Unfortunately, many families forget to review their policies and forget about their new lounge suite, home entertainment system, jewellery etc.

Oeschger adds: “For the feel-good factor to continue you have to feel certain your insurance cover is adequate.”

A good first step is to call in your adviser and review insurance needs and current cover.

Mutual & Federal suggests a simple check-list:

* Itemise all household items, including new purchases, and make a reasonable assessment of the replacement value. Remember, at 5% inflation some items may cost significantly more to replace than when you first bought them.
* Make a list of all valuables that are worn or carried out of the home; e.g. laptop computers, cellphones, jewellery and expensive branded items such as handbags. Such items have to be specified in the All Risk section of your insurance to ensure they are covered.
* Consider all improvements or changes to your home and the effect this may have on your cover.
* Review the wording of all covers, with particular emphasis on limitations and exclusions. Limits may have to be raised and some exclusions re-considered as your personal circumstances change.

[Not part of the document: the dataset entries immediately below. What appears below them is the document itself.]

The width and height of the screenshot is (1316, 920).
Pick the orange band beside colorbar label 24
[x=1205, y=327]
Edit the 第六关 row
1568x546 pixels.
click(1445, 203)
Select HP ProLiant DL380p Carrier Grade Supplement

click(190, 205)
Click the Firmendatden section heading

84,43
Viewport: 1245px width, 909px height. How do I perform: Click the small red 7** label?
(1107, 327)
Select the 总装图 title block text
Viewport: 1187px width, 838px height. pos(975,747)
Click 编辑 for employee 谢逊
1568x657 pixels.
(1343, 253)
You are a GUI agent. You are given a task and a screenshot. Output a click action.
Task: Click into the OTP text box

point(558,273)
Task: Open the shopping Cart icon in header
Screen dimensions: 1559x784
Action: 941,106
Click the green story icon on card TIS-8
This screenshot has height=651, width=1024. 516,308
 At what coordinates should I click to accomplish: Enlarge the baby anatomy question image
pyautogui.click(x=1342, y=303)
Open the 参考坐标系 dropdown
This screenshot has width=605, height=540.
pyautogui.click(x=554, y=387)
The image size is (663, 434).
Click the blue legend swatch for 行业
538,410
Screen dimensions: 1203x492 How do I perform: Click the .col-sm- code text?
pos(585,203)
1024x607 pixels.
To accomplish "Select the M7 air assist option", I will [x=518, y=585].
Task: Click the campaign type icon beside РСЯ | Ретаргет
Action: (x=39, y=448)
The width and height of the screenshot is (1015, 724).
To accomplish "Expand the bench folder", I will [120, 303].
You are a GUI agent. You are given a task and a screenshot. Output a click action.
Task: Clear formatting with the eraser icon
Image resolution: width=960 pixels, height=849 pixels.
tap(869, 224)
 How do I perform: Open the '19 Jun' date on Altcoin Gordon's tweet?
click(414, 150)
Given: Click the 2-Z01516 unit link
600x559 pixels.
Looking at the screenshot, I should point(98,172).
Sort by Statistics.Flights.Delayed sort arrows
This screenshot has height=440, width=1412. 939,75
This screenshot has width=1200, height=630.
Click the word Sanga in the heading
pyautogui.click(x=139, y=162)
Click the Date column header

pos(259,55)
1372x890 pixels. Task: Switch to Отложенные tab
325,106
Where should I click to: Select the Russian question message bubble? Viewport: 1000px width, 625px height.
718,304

Sometimes, new household purchases and additions will add to your exposure and premiums will have to be adjusted to ensure adequate cover in the event of loss. However, an adviser can also alert you to possible savings.

Savings may be possible by improving the security of your home – things like burglar-proofing and alarm systems. Some insurance policies offer discounts and savings in specific circumstances (perhaps retirement or relocation to a secure complex). If you qualify, make sure you claim these benefits.

Oeschger concludes: “Today’s professionally qualified insurance adviser is ideally placed to assist the consumer. He can assess needs, review covers and suggest solutions. Call him in and schedule a comprehensive review – not just this year, but every year.”